__Exercise input__
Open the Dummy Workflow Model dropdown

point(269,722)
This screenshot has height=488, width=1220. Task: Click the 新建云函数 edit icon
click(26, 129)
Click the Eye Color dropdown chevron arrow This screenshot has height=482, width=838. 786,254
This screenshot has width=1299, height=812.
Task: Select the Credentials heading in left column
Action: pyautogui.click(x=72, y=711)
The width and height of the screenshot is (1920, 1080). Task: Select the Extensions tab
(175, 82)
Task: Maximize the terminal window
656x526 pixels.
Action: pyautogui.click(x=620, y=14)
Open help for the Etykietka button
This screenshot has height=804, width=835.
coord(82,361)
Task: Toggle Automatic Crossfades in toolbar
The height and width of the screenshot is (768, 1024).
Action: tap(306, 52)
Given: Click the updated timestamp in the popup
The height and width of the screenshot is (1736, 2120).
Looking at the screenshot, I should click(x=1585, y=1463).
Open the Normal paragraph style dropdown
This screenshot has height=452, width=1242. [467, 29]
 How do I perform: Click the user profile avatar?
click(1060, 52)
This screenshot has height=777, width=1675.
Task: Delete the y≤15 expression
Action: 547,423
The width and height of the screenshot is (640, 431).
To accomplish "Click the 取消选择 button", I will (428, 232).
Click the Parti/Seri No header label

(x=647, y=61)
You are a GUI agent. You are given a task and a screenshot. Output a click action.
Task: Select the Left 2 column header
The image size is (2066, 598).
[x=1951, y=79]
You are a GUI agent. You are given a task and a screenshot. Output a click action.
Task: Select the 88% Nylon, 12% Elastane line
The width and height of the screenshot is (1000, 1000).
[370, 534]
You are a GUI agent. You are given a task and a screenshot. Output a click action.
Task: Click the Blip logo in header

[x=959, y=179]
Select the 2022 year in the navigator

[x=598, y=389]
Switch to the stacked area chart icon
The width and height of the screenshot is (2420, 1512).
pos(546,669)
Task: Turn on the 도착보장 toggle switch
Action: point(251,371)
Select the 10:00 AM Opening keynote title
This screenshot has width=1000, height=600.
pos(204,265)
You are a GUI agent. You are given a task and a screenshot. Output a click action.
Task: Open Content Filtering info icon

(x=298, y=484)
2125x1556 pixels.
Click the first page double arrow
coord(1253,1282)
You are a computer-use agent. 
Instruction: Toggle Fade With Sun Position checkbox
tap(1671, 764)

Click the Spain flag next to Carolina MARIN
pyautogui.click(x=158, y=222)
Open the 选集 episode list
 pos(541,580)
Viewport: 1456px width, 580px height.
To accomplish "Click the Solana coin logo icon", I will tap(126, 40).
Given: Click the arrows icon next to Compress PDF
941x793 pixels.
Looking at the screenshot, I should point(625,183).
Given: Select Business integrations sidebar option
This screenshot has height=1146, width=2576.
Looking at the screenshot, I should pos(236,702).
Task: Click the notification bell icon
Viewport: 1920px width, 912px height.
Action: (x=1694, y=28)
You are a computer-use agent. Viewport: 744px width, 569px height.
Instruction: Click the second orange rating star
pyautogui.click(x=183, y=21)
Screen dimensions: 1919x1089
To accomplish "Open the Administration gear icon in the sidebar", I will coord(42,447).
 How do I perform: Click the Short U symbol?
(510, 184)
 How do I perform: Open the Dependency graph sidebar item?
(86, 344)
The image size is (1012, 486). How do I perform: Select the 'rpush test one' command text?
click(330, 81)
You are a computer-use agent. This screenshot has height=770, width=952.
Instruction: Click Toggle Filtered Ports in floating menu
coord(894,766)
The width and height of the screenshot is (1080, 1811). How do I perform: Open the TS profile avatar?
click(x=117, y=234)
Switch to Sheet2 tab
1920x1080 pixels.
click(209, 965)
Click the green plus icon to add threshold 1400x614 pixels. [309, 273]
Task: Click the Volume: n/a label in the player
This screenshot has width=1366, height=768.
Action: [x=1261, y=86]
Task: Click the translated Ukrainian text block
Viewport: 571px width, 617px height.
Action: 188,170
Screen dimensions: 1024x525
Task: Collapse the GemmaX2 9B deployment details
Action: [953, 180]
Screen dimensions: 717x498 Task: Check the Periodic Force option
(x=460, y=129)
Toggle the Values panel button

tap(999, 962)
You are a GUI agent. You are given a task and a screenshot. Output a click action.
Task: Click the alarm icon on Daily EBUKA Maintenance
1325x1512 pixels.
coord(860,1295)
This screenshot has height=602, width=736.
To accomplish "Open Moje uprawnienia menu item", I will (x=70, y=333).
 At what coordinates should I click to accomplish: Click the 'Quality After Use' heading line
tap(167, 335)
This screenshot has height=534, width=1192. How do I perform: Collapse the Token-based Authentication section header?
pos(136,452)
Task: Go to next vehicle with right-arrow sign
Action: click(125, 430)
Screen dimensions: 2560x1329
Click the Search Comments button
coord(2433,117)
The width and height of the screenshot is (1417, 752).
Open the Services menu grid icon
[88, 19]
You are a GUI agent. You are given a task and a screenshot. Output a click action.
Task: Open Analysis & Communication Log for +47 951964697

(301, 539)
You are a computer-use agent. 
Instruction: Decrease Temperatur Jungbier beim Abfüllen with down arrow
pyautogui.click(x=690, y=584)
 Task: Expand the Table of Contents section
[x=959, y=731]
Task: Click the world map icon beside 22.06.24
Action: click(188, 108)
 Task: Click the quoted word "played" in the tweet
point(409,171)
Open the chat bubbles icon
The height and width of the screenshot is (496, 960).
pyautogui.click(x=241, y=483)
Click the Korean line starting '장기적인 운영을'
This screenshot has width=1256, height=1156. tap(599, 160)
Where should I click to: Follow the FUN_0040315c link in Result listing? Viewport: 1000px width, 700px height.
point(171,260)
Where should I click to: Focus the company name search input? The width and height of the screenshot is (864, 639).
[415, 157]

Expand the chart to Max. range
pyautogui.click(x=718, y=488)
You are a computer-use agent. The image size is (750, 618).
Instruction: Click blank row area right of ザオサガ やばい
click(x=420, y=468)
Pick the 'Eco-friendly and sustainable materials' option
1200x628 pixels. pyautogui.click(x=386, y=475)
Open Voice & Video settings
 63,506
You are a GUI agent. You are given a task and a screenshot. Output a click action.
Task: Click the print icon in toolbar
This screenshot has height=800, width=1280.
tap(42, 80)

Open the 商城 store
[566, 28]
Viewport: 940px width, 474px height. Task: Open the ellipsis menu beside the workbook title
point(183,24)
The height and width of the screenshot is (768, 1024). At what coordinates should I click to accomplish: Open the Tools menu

__Given task__
Please copy all of the lines above verbatim, keeping every character and the line breaks unchanged.

__The output__
Open the Dummy Workflow Model dropdown

point(269,722)
This screenshot has height=488, width=1220. Task: Click the 新建云函数 edit icon
click(26, 129)
Click the Eye Color dropdown chevron arrow This screenshot has height=482, width=838. 786,254
This screenshot has width=1299, height=812.
Task: Select the Credentials heading in left column
Action: pyautogui.click(x=72, y=711)
The width and height of the screenshot is (1920, 1080). Task: Select the Extensions tab
(175, 82)
Task: Maximize the terminal window
656x526 pixels.
Action: pyautogui.click(x=620, y=14)
Open help for the Etykietka button
This screenshot has height=804, width=835.
coord(82,361)
Task: Toggle Automatic Crossfades in toolbar
The height and width of the screenshot is (768, 1024).
Action: tap(306, 52)
Given: Click the updated timestamp in the popup
The height and width of the screenshot is (1736, 2120).
Looking at the screenshot, I should click(x=1585, y=1463).
Open the Normal paragraph style dropdown
This screenshot has height=452, width=1242. [467, 29]
 How do I perform: Click the user profile avatar?
click(1060, 52)
This screenshot has height=777, width=1675.
Task: Delete the y≤15 expression
Action: 547,423
The width and height of the screenshot is (640, 431).
To accomplish "Click the 取消选择 button", I will (428, 232).
Click the Parti/Seri No header label

(x=647, y=61)
You are a GUI agent. You are given a task and a screenshot. Output a click action.
Task: Select the Left 2 column header
The image size is (2066, 598).
[x=1951, y=79]
You are a GUI agent. You are given a task and a screenshot. Output a click action.
Task: Select the 88% Nylon, 12% Elastane line
The width and height of the screenshot is (1000, 1000).
[370, 534]
You are a GUI agent. You are given a task and a screenshot. Output a click action.
Task: Click the Blip logo in header

[x=959, y=179]
Select the 2022 year in the navigator

[x=598, y=389]
Switch to the stacked area chart icon
The width and height of the screenshot is (2420, 1512).
pos(546,669)
Task: Turn on the 도착보장 toggle switch
Action: point(251,371)
Select the 10:00 AM Opening keynote title
This screenshot has width=1000, height=600.
pos(204,265)
You are a GUI agent. You are given a task and a screenshot. Output a click action.
Task: Open Content Filtering info icon

(x=298, y=484)
2125x1556 pixels.
Click the first page double arrow
coord(1253,1282)
You are a computer-use agent. 
Instruction: Toggle Fade With Sun Position checkbox
tap(1671, 764)

Click the Spain flag next to Carolina MARIN
pyautogui.click(x=158, y=222)
Open the 选集 episode list
 pos(541,580)
Viewport: 1456px width, 580px height.
To accomplish "Click the Solana coin logo icon", I will tap(126, 40).
Given: Click the arrows icon next to Compress PDF
941x793 pixels.
Looking at the screenshot, I should point(625,183).
Given: Select Business integrations sidebar option
This screenshot has height=1146, width=2576.
Looking at the screenshot, I should pos(236,702).
Task: Click the notification bell icon
Viewport: 1920px width, 912px height.
Action: (x=1694, y=28)
You are a computer-use agent. Viewport: 744px width, 569px height.
Instruction: Click the second orange rating star
pyautogui.click(x=183, y=21)
Screen dimensions: 1919x1089
To accomplish "Open the Administration gear icon in the sidebar", I will coord(42,447).
 How do I perform: Click the Short U symbol?
(510, 184)
 How do I perform: Open the Dependency graph sidebar item?
(86, 344)
The image size is (1012, 486). How do I perform: Select the 'rpush test one' command text?
click(330, 81)
You are a computer-use agent. This screenshot has height=770, width=952.
Instruction: Click Toggle Filtered Ports in floating menu
coord(894,766)
The width and height of the screenshot is (1080, 1811). How do I perform: Open the TS profile avatar?
click(x=117, y=234)
Switch to Sheet2 tab
1920x1080 pixels.
click(209, 965)
Click the green plus icon to add threshold 1400x614 pixels. [309, 273]
Task: Click the Volume: n/a label in the player
This screenshot has width=1366, height=768.
Action: [x=1261, y=86]
Task: Click the translated Ukrainian text block
Viewport: 571px width, 617px height.
Action: 188,170
Screen dimensions: 1024x525
Task: Collapse the GemmaX2 9B deployment details
Action: [953, 180]
Screen dimensions: 717x498 Task: Check the Periodic Force option
(x=460, y=129)
Toggle the Values panel button

tap(999, 962)
You are a GUI agent. You are given a task and a screenshot. Output a click action.
Task: Click the alarm icon on Daily EBUKA Maintenance
1325x1512 pixels.
coord(860,1295)
This screenshot has height=602, width=736.
To accomplish "Open Moje uprawnienia menu item", I will (x=70, y=333).
 At what coordinates should I click to accomplish: Click the 'Quality After Use' heading line
tap(167, 335)
This screenshot has height=534, width=1192. How do I perform: Collapse the Token-based Authentication section header?
pos(136,452)
Task: Go to next vehicle with right-arrow sign
Action: click(125, 430)
Screen dimensions: 2560x1329
Click the Search Comments button
coord(2433,117)
The width and height of the screenshot is (1417, 752).
Open the Services menu grid icon
[88, 19]
You are a GUI agent. You are given a task and a screenshot. Output a click action.
Task: Open Analysis & Communication Log for +47 951964697

(301, 539)
You are a computer-use agent. 
Instruction: Decrease Temperatur Jungbier beim Abfüllen with down arrow
pyautogui.click(x=690, y=584)
 Task: Expand the Table of Contents section
[x=959, y=731]
Task: Click the world map icon beside 22.06.24
Action: click(188, 108)
 Task: Click the quoted word "played" in the tweet
point(409,171)
Open the chat bubbles icon
The height and width of the screenshot is (496, 960).
pyautogui.click(x=241, y=483)
Click the Korean line starting '장기적인 운영을'
This screenshot has width=1256, height=1156. tap(599, 160)
Where should I click to: Follow the FUN_0040315c link in Result listing? Viewport: 1000px width, 700px height.
point(171,260)
Where should I click to: Focus the company name search input? The width and height of the screenshot is (864, 639).
[415, 157]

Expand the chart to Max. range
pyautogui.click(x=718, y=488)
You are a computer-use agent. The image size is (750, 618).
Instruction: Click blank row area right of ザオサガ やばい
click(x=420, y=468)
Pick the 'Eco-friendly and sustainable materials' option
1200x628 pixels. pyautogui.click(x=386, y=475)
Open Voice & Video settings
 63,506
You are a GUI agent. You are given a task and a screenshot. Output a click action.
Task: Click the print icon in toolbar
This screenshot has height=800, width=1280.
tap(42, 80)

Open the 商城 store
[566, 28]
Viewport: 940px width, 474px height. Task: Open the ellipsis menu beside the workbook title
point(183,24)
The height and width of the screenshot is (768, 1024). At what coordinates should I click to accomplish: Open the Tools menu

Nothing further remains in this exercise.